Symptom: Browser connects, camera is active, but no MP4 files appear in the recording directory.

  1. Check that --record-dir points to a writable location. icey-server creates the directory if needed, but the process still needs permission to create and write files there.
  2. The muxer initializes on the first keyframe. If the browser sends video but the first keyframe has not arrived yet, there will be a short delay.
  3. Check the server logs for decoder or muxer errors.
  4. Make sure the browser is actually sending video. Check the WebRTC stats in the browser (chrome://webrtc-internals) for outbound RTP packets.
TURN relay fails

Symptom: Everything works on localhost but fails when the browser is on a different network.

  1. Is --turn-external-ip set to the correct public IP? This is the most common cause. See TURN deployment.
  2. Is port 3478 (UDP + TCP) open in the firewall? Test with nc -u <public-ip> 3478.
  3. Check the server logs for TURN allocation errors.
  4. Try forcing TCP in the ICE config to rule out UDP being blocked.
TLS / certificate errors

Symptom: Browser refuses to connect, shows mixed content warnings, or WebRTC fails because the page is not HTTPS.

  1. WebRTC requires HTTPS in production (non-localhost). If you are serving over HTTP from a real hostname, browsers will block camera access and ICE negotiation.
  2. If you are using direct TLS, run icey-server --doctor. It validates that both the certificate and key exist and that the keypair can initialize the HTTPS/WSS listen socket.
  3. If you are using a reverse proxy, check that the proxy config includes Upgrade and Connection headers for WebSocket passthrough.
  4. If certificates are expired, certbot renew and restart the proxy.
  5. See the TLS guide for full setup instructions.
Codec mismatch / no supported codecs

Symptom: Session connects but media negotiation fails. Browser console may show SDP errors or codec negotiation failures.

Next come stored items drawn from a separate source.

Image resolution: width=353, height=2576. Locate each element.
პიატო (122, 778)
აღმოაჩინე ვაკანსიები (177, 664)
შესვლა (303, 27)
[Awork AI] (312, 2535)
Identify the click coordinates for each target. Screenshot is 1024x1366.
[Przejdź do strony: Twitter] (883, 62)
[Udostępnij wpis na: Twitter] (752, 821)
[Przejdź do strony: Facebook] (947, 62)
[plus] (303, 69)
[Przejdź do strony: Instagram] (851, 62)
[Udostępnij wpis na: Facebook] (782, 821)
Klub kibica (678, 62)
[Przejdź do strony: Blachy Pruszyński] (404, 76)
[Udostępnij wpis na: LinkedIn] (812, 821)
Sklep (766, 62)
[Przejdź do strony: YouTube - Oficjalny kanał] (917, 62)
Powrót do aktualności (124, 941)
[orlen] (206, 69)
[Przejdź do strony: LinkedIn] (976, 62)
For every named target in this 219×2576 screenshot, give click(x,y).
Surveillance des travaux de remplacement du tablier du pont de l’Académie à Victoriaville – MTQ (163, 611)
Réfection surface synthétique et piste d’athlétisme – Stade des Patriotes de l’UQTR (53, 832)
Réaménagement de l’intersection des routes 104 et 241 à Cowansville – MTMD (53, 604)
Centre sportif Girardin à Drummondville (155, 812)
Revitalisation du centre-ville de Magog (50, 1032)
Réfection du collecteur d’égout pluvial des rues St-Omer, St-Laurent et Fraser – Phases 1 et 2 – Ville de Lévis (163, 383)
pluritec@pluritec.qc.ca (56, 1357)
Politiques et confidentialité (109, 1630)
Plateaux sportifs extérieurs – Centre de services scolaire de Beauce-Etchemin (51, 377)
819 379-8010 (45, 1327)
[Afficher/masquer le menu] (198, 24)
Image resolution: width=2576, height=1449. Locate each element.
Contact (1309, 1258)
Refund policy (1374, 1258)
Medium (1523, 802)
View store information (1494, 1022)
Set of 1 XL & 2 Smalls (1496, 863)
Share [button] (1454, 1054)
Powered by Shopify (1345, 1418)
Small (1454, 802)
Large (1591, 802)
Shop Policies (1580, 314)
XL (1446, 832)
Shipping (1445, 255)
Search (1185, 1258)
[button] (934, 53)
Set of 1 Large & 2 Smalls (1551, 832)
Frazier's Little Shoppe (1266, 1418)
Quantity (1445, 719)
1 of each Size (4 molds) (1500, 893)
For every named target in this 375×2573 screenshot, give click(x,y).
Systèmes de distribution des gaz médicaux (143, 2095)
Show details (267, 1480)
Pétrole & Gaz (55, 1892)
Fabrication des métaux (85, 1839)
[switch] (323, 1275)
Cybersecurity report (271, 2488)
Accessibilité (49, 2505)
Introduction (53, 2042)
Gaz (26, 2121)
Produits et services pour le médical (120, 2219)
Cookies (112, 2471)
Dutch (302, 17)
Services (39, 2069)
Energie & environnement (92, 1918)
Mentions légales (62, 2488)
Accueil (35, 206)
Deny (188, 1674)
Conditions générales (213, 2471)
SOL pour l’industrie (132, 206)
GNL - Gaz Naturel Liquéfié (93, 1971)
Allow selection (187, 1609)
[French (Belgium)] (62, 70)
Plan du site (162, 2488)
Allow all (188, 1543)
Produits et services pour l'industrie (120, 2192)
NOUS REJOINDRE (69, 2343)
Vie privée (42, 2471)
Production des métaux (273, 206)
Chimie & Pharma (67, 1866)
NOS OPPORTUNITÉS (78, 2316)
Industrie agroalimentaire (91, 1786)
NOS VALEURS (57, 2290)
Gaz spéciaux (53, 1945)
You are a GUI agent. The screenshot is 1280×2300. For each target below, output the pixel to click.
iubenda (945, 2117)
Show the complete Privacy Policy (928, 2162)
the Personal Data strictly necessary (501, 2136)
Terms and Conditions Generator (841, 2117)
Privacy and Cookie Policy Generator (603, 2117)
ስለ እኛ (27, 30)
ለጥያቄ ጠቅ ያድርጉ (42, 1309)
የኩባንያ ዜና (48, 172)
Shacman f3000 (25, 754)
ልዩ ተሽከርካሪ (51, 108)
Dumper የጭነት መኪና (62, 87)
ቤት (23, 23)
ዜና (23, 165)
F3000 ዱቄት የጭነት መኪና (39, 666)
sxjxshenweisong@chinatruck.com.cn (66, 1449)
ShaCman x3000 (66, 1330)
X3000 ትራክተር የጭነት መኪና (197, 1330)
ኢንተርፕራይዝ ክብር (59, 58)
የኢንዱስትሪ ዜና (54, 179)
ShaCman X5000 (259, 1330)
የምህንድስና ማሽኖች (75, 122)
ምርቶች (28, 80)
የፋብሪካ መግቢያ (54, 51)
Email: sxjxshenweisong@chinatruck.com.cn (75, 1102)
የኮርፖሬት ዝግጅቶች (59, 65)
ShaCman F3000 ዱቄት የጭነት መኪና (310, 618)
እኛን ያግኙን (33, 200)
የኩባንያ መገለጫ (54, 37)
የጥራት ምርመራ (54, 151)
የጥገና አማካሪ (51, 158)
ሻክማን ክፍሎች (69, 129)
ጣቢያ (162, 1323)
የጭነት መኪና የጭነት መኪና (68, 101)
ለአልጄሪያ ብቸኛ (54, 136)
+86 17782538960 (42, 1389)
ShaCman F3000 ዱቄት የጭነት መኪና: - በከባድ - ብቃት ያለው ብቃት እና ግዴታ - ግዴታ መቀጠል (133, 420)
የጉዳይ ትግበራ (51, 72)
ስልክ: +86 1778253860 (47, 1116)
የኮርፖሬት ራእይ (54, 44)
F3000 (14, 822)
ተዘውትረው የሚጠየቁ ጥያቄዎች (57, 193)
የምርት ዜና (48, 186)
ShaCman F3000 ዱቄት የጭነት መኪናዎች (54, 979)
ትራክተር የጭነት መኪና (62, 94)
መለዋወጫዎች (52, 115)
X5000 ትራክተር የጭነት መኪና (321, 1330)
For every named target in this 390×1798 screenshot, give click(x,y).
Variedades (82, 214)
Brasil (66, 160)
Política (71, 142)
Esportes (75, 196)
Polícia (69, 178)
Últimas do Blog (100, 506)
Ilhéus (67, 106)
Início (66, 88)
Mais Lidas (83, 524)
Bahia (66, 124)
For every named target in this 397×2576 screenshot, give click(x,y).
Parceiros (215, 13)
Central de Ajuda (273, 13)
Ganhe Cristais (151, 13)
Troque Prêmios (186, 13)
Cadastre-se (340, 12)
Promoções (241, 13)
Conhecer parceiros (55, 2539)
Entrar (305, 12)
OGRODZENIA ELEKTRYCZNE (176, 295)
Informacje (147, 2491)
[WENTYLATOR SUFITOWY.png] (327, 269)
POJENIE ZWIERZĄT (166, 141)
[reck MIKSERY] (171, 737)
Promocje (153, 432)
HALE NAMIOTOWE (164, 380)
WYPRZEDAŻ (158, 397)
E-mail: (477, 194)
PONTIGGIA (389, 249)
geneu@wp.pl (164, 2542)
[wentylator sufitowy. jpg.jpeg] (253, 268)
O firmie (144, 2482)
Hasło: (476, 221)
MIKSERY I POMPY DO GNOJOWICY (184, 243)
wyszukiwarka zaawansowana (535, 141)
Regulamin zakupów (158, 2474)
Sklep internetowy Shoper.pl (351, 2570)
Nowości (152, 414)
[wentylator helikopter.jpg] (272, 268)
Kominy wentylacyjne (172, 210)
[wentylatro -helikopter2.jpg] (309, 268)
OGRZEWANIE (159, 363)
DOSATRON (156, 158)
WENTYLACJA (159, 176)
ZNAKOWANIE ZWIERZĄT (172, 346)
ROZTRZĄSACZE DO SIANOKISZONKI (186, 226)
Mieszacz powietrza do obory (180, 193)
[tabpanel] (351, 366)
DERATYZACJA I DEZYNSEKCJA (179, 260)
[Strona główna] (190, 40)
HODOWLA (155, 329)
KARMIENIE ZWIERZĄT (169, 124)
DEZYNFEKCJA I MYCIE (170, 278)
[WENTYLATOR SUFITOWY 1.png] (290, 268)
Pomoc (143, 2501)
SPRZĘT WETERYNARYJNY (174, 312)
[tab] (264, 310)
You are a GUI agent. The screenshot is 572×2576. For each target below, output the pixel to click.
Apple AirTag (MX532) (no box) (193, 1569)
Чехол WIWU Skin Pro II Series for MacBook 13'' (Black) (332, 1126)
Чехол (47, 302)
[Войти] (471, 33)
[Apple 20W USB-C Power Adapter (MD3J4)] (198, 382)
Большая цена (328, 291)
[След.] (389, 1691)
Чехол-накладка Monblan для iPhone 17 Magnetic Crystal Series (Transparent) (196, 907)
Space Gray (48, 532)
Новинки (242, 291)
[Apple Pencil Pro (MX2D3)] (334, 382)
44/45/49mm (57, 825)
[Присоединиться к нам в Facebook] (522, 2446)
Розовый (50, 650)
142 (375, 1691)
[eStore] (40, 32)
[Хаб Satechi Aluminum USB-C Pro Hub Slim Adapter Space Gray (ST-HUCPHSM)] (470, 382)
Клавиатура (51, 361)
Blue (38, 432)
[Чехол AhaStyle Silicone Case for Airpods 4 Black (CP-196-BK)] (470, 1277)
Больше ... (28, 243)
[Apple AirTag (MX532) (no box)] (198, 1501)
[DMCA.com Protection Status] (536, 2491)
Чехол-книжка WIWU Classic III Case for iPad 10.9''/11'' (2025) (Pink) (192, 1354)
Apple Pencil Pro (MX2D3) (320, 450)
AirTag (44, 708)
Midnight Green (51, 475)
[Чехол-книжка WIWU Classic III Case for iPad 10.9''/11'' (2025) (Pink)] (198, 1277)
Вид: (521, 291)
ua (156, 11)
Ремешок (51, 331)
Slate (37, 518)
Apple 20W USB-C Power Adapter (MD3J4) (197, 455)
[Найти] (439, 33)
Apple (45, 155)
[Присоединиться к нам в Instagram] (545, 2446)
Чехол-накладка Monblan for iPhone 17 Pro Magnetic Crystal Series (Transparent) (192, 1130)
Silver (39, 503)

  1. icey-server uses H.264 Constrained Baseline + Opus. These are universally supported in modern browsers.
  2. If you see codec errors, check that FFmpeg was built with libx264 and libopus support. Run ffmpeg -codecs | grep -E 'x264|opus' to verify.
  3. Check that the browser is not running in a restricted mode that disables H.264 (some enterprise policies do this).
High latency or poor video quality

Symptom: Video plays but with noticeable delay or visual artifacts.

  1. The default encoder uses ultrafast preset and zerolatency tune. If you changed these, revert to defaults.
  2. Check if REMB bitrate adaptation is working. If the network is constrained, the encoder should reduce bitrate automatically. Check WebRTC stats for bitrate changes.
  3. If latency is consistently high, check whether media is being relayed through TURN when a direct path is available. TURN adds a hop.
  4. On slow hardware, encoding 1280x720 at 30fps may saturate the CPU. Reduce resolution or frame rate in the config.
## Debugging Approach

icey-server is not a monolith — it is an assembly of independent library modules. Debug it in those layers:

  • http serves the UI and status endpoints
  • symple carries signalling and presence
  • webrtc owns session control and track send/receive
  • turn handles relay
  • av handles capture, encode, decode, and mux
  • base and net hold the runtime together underneath

If something breaks, isolate which layer is failing. Do not treat the binary as one opaque mystery box.

Still Stuck

Check the server logs first. Every failure above produces log output that points to the cause. If the logs are not helpful, file an issue at github.com/nilstate/icey-cli with the log output and your config (redact credentials).